Torchwood on Blue-Ray
All three seasons of Torchwood are now available on Blu-Ray. This box set includes seasons 1-3, but does not include Miracle Day or Children of Earth.
Torchwood is a spin-off of Doctor Who, featuring a character introduced during its first series, Captain Jack Harkness, played by the incredibly popular (and handsome) John Barrowman. While Doctor Who is a family show, Torchwood very much isn't. In fact, the first series of Torchwood could be criticized for trying a little too hard at being edgy, but it quickly settled into itself during season 2 and of the two related shows, I actually prefer Torchwood to Doctor Who.
The reason for my preference is Jack Harkness. Due to an event that occurred in the first series of Doctor Who, Captain Jack is for all intents and purposes, immortal. He is, as far as we know, a time traveller from the 51st century, but the rest of his background is pretty mysterious and only bits and pieces of it get revealed as the series unfolds.
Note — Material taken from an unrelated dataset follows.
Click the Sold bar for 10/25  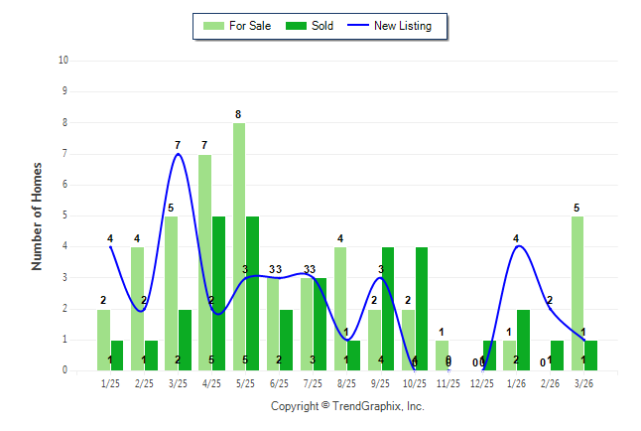421,308
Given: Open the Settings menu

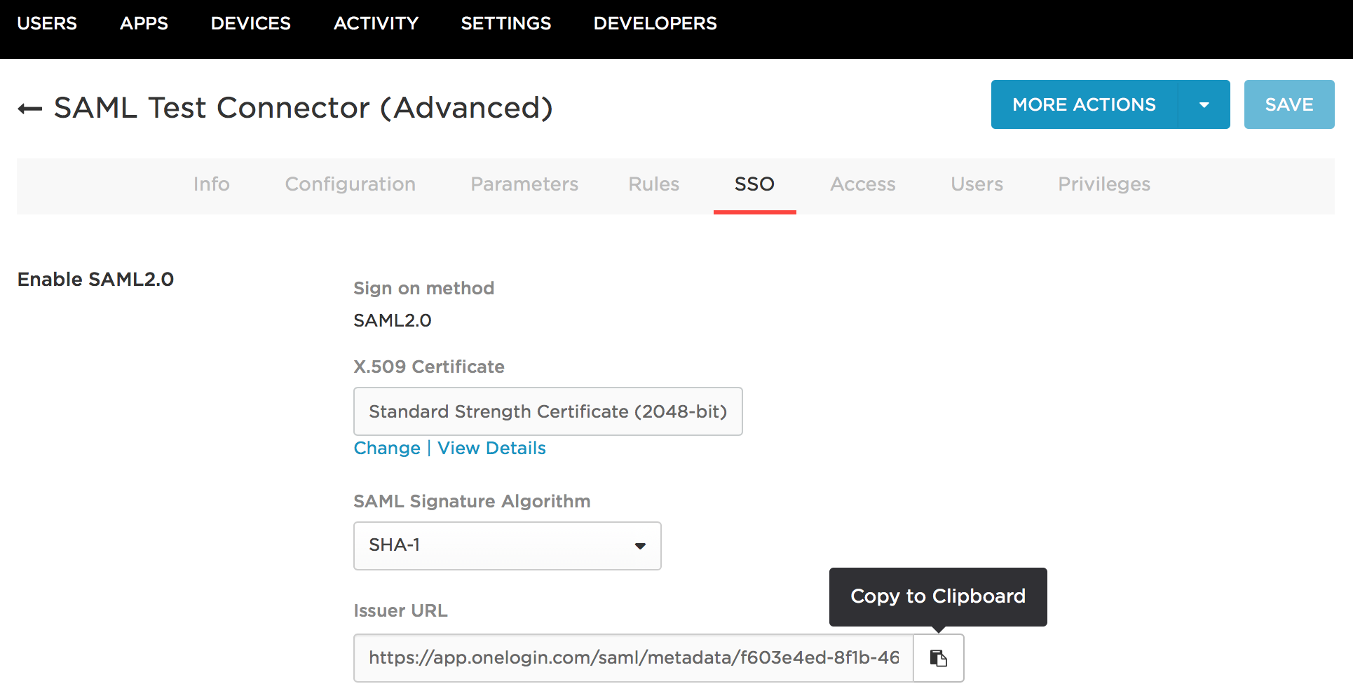Looking at the screenshot, I should pyautogui.click(x=505, y=24).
What we do know is that he's bisexual, incredibly charming and a man of action. For all his lighthearted banter and flirtatiousness there is also something quite tragic about his circumstances and his history which gives the character some gravity and Barrowman balances these aspects perfectly. His team is intensely devoted to him and so is the audience. I seriously love this show!
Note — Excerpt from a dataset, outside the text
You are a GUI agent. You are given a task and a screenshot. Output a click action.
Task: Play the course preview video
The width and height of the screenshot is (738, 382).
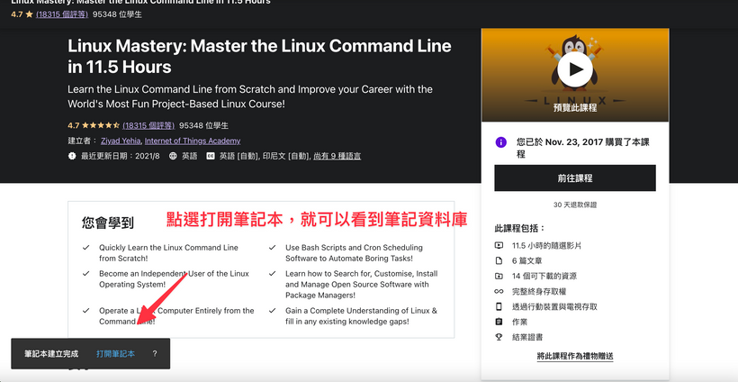[x=575, y=68]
Here, watch my favorite clip from the series. Jack teaches Gwen how to shoot in the 3rd episode of Torchwood.
Children of Earth trailer
Merlin! Arthur! I love this show to pieces. BBC's Merlin series is so much better than it has any right to be. I think I was expecting something along the lines of Xena and Hercules, but in fact the show is quite excellent.Colin
It's a fresh new look at the legend of King Arthur and everyone is just a little bit different than expected.Merlin is working as Arthur's manservant and Gwen is one of Morgana's maids.
Merlin, Arthur, Morgana and Guinevere (Gwen) are all ridiculously attractive teens verging on adulthood. There's no round table yet, and Merlin is just starting to understand and explore his powers. Arthur is something of a prat, but the greatness is there, just waiting to be developed.
The show is a complete delight and has already been renewed for a second series by the BBC. It will begin airing on NBC in the States in June 2009.
Life on Mars
Life on Mars ran for two series during 2006 and 2007. The recent US series, Life on Mars, was based on its UK precursor, using mostly the same scripts. It wasn't a bad remake at all, but it had a very short life on US television. But though it wasn't bad, it certainly wasn't as goo as the British series.
Set in Manchester, Life on Mars is about Detective Chief Inspector Sam Tyler who gets hit by a car and wakes up in the year 1973. He's still a cop, but now just a DI, and being a cop in the 70s is nothing like being one in 2006. There's all sorts of interesting ways that the case Tyler was pursuing in 2006 weaves itself into the past he finds himself now living in and Sam spends much of the series questioning his reality. Played by the always excellent John Simm, you will be right there with him as he tries to figure out what the hell is going on.
Occasionally, Life on Mars airs on BBCAmerica, but you can also pick it up on DVD. I've written quite a bit more about the series in my Life on Mars UK hub.
MI-5 or Spooks as it is known in the UK is one of those shows that just keeps on keeping on. The first series aired in 2002. Spooks is now in its 8th series and since season 1 has undergone a remarkable cast change. Nearly all of the main characters from season one are now gone and now some of their replacements are gone as well *g*
MI-5 refers to Britain's Security Service, a counter-intelligence agency primarily concerned with internal security in the UK. The TV series portrays the a group of MI-5 Intelligence Officers as they go about their work. There's also a strong sudsy angle due to a focus on their personal lives and interpersonal relationships.
It frequently airs on BBCAmerica and you can also pick up several of the DVD sets as well. I'd start with Volume I, as I think Tom Quinn (played by Matthew MacFadyen) is still the most interesting MI-5 protagonist.